They knew they were up against it. Roy Halladay was dealing, and at one point retired 13 batters in a row before Andres Torres worked out a walk. Two batters later, David Wright stroked a two-run double to tie the score — but there was more to come.
In the bottom of the eighth inning, Josh Thole was knocked out cold on a hard-but-clean play by Ty Wigginton, which forced Terry Collins to insert light-hitting Mike Nickeas into the game. He laced a two-out double off Jonathan Papelbon in the ninth inning, proving the closer simply can not get out Mets’ backup catchers (remember Omir Santos at Fenway in 2009).
And so all Collins had left on the bench was the youngster Jordany Valdespin, who promptly deposited a three-run homer into the bleachers, making his first major-league hit an unforgettable moment. We’ve all heard a lot about Valdespin (and most of it has not been all that complimentary), but understand this — the kid can flat-out hit.

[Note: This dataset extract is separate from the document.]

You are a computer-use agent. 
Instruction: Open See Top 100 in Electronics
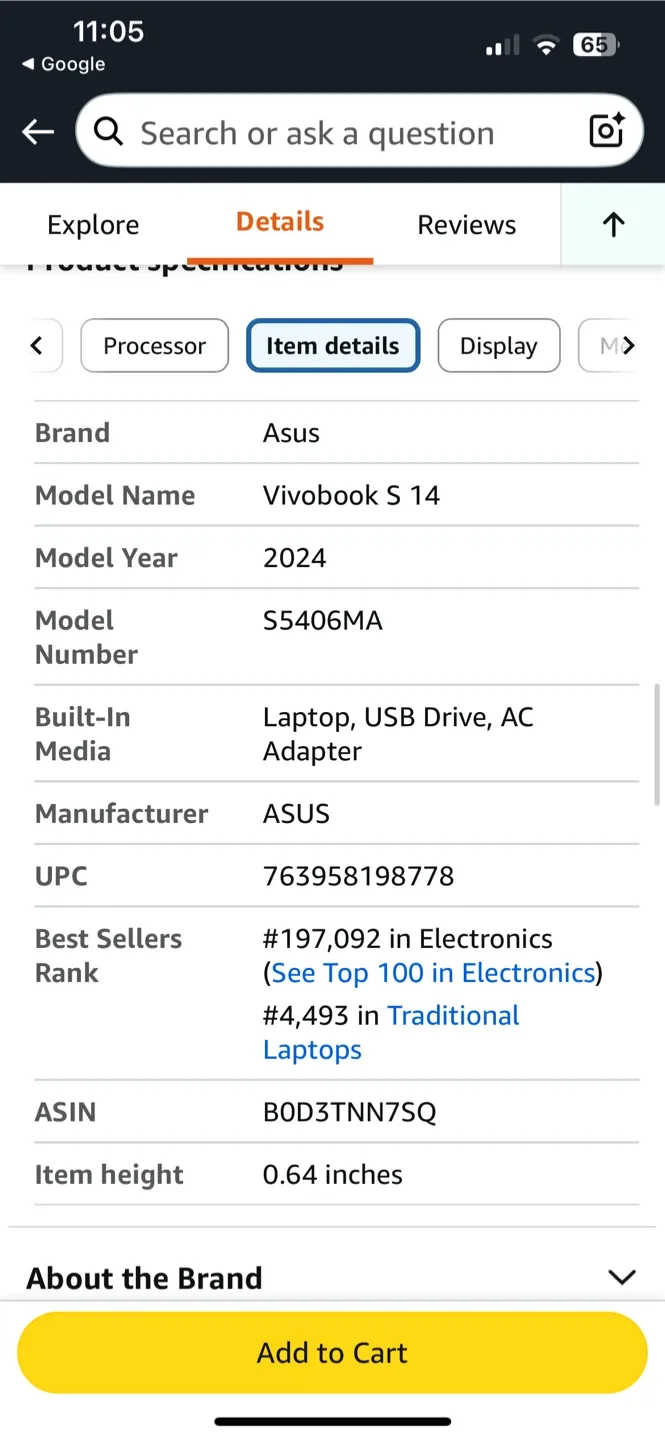click(x=432, y=972)
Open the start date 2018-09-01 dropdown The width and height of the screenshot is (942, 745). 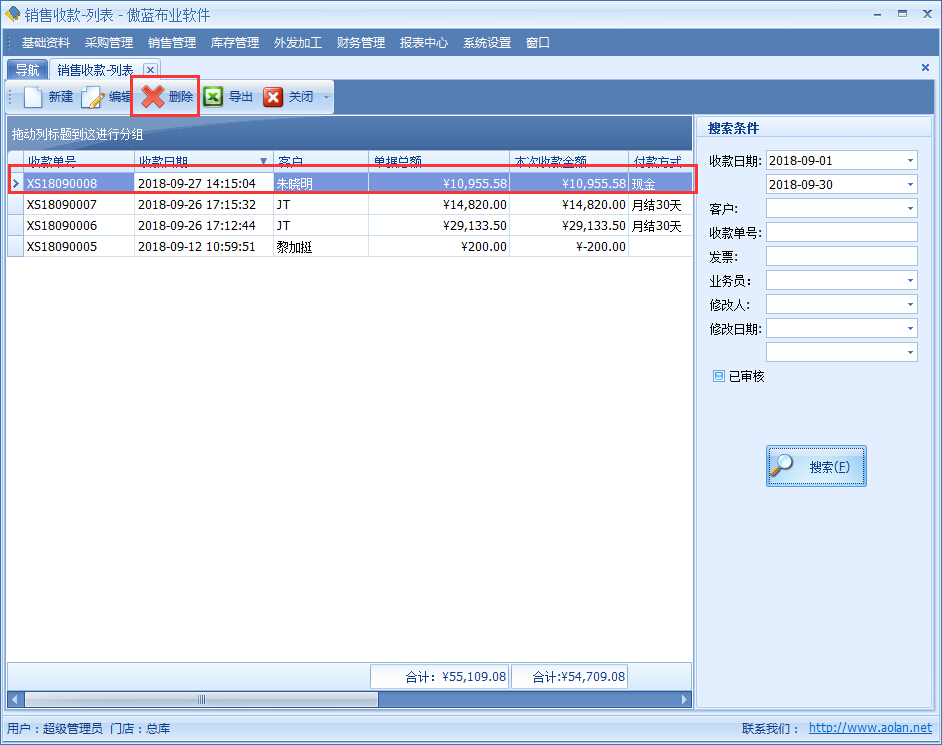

I remember sitting in the press box in Jupiter, Florida, circa 2009 with Omar Minaya. He was pretty clear in his evaluation of Valdespin when he said, “Rich, I am telling you this kid is a pure hitter and once he fine tunes his game, he will become a major-league core hitter.”
The Mets are now 11-5 against the NL East and 3-1 against the Phillies here at Citizens Bank Park. They are getting contributions from every man on the roster and some from their minor-league rosters. Do they have weaknesses? You bet they do. But they have a few intangibles going for them. They have a locker room filled with players who have something to prove. Some are young. Others are players who are coming off injury-riddled seasons. Others want to tell the world they are winners. Through 29 games, the Mets are 16-13, including an eye-popping record in a tough division.
And to a man, they feel they have just scratched the surface on how far they can go. One thing is for sure: they will not fail because of lack of effort or poor game planning. They will also NEVER use injuries as an excuse for losing — that is a trait of past Mets teams and did not serve them well.
How good can the Mets be? All I know is they have played seven games against 2011 playoff teams and have won five of them. They have swept series from both the Atlanta Braves and the Florida Marlins. They have won games where they’ve had to face Cliff Lee, Roy Halladay, Tommy Hanson, Josh Johnson and Mark Buerhle.
Even if you are the most pessimistic Mets fan, that has got to tell you something.